* **Recorded data**
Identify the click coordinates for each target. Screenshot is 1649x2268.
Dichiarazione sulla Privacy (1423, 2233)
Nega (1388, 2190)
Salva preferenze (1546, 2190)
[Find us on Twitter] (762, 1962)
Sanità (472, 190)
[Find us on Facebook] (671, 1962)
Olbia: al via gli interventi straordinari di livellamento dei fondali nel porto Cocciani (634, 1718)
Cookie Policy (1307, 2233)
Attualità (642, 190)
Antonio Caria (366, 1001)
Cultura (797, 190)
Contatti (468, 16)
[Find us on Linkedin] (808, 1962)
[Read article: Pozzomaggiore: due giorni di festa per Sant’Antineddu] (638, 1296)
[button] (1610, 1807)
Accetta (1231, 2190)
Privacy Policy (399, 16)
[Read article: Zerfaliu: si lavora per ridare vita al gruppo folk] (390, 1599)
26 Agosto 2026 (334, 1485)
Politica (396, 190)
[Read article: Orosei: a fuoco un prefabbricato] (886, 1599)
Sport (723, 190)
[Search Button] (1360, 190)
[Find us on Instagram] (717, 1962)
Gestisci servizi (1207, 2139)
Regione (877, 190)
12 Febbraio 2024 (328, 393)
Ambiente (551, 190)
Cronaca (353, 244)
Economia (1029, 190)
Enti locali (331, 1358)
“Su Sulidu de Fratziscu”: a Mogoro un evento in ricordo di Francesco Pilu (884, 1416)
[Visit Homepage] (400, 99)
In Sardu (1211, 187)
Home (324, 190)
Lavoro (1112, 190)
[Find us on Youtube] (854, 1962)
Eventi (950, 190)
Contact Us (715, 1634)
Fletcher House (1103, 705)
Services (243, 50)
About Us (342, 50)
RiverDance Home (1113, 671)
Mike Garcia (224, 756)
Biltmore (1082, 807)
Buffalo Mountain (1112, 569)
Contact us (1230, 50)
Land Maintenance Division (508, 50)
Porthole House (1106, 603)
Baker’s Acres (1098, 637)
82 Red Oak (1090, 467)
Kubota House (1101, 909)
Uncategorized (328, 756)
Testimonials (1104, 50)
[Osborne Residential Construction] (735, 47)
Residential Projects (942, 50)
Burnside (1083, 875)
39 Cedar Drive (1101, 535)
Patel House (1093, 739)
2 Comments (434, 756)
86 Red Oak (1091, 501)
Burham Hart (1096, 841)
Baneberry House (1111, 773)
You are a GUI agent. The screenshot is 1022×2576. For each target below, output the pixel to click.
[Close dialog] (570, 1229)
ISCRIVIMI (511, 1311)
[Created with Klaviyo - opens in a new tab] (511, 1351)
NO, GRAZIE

* **Exercise**
Reproduce every line of the data without changing a word.

* **Answer box**
Identify the click coordinates for each target. Screenshot is 1649x2268.
Dichiarazione sulla Privacy (1423, 2233)
Nega (1388, 2190)
Salva preferenze (1546, 2190)
[Find us on Twitter] (762, 1962)
Sanità (472, 190)
[Find us on Facebook] (671, 1962)
Olbia: al via gli interventi straordinari di livellamento dei fondali nel porto Cocciani (634, 1718)
Cookie Policy (1307, 2233)
Attualità (642, 190)
Antonio Caria (366, 1001)
Cultura (797, 190)
Contatti (468, 16)
[Find us on Linkedin] (808, 1962)
[Read article: Pozzomaggiore: due giorni di festa per Sant’Antineddu] (638, 1296)
[button] (1610, 1807)
Accetta (1231, 2190)
Privacy Policy (399, 16)
[Read article: Zerfaliu: si lavora per ridare vita al gruppo folk] (390, 1599)
26 Agosto 2026 (334, 1485)
Politica (396, 190)
[Read article: Orosei: a fuoco un prefabbricato] (886, 1599)
Sport (723, 190)
[Search Button] (1360, 190)
[Find us on Instagram] (717, 1962)
Gestisci servizi (1207, 2139)
Regione (877, 190)
12 Febbraio 2024 (328, 393)
Ambiente (551, 190)
Cronaca (353, 244)
Economia (1029, 190)
Enti locali (331, 1358)
“Su Sulidu de Fratziscu”: a Mogoro un evento in ricordo di Francesco Pilu (884, 1416)
[Visit Homepage] (400, 99)
In Sardu (1211, 187)
Home (324, 190)
Lavoro (1112, 190)
[Find us on Youtube] (854, 1962)
Eventi (950, 190)
Contact Us (715, 1634)
Fletcher House (1103, 705)
Services (243, 50)
About Us (342, 50)
RiverDance Home (1113, 671)
Mike Garcia (224, 756)
Biltmore (1082, 807)
Buffalo Mountain (1112, 569)
Contact us (1230, 50)
Land Maintenance Division (508, 50)
Porthole House (1106, 603)
Baker’s Acres (1098, 637)
82 Red Oak (1090, 467)
Kubota House (1101, 909)
Uncategorized (328, 756)
Testimonials (1104, 50)
[Osborne Residential Construction] (735, 47)
Residential Projects (942, 50)
Burnside (1083, 875)
39 Cedar Drive (1101, 535)
Patel House (1093, 739)
2 Comments (434, 756)
86 Red Oak (1091, 501)
Burham Hart (1096, 841)
Baneberry House (1111, 773)
You are a GUI agent. The screenshot is 1022×2576. For each target below, output the pixel to click.
[Close dialog] (570, 1229)
ISCRIVIMI (511, 1311)
[Created with Klaviyo - opens in a new tab] (511, 1351)
NO, GRAZIE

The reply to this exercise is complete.